The ball, which came off Williams’ fingertips with an effortlessness reserved for the most professional of scorers, tore through the net without bothering the rim. This some 48 hours after a game-winner at the buzzer from well beyond the 3-point line had a similar effect on the Staples Center twine.
The shots from Williams were not the culmination of the Sixth Man of the Year Award, as many opined. That award was locked up by Williams two months ago. The shots represented something far larger: the Clippers, for all of the nonsensical “warmup for contenders” takes out there, have completely immersed themselves in the swagger of a winner.
They are among the second tier of contenders in the West, meaning they’re right there with anyone not named the Warriors. They enter the weekend in a four-way tie for fifth in the West. A win and some help and they’re in the 4-5 matchup.
Would the Clippers be favored against the Nuggets or Blazers or Rockets? No. But fear them, they will not.
It’s easy to compare things to the Lob City era. That six-year stretch was obviously the most sustained success in franchise history. But there were times, even after multiple postseason appearances, that it kind of felt as though they were going to catch a case of the yips. As much as it seemed like the first 46 minutes of Game 5 in Oklahoma City or the opening tip in Game 5 against Houston a year later were a coronation or catalysts for that necessary fearlessness, we were proven wrong each time.
It’s probably no coincidence that the first time the Clippers exuded a confidence like this, it was Sam Cassell juggling his symbolic giant cahones as he paraded back to the bench against the Suns 13 years ago. Cassell sits two seats down from Doc Rivers on the Clippers bench now, and while Williams plays a different game than the now 49-year-old former point guard, he drips with the same kind of swagger.
The Lob City teams played with the confidence of a champion at times as well. From 2012 (the Tribe Called Bench season) through 2015 (the Josh Smith-Corey Brewer debacle in Game 6), they were arguably one of the top 3 most confident teams in the league on a nightly basis.
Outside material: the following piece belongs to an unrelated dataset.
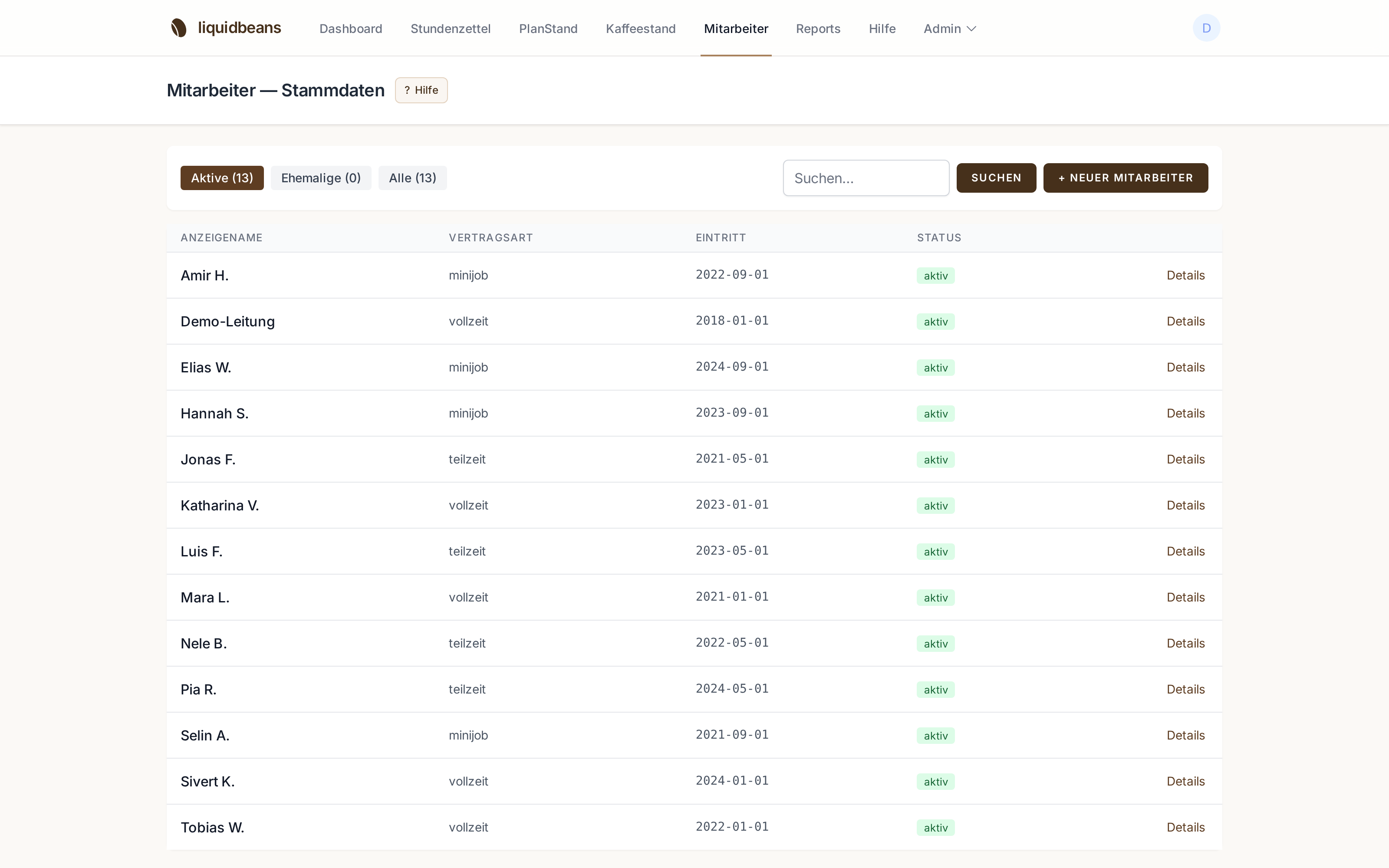Open the Stundenzettel nav item
Viewport: 1389px width, 868px height.
click(451, 29)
They came back to win games that seemed lost, they set the tone early in games by orchestrating a symphonic-like offense, and they had signature regular-season wins. They were awesome.
But this team might have beaten those Lob City teams. They certainly would have outworked them. They, too, have come back from the depths to win (three 20-point comebacks, all on road games no less). They, too, thanks to two pieces acquired in the Chris Paul trade, have an offensive symphony of their own. They, too, have some signature victories over the past five months (ruining Golden State for a few weeks, crushing Boston when they were supposedly all friends again, and turning away a Thunder team that had yet to begin its full tailspin).
And, of course, they, too, are pretty damn awesome.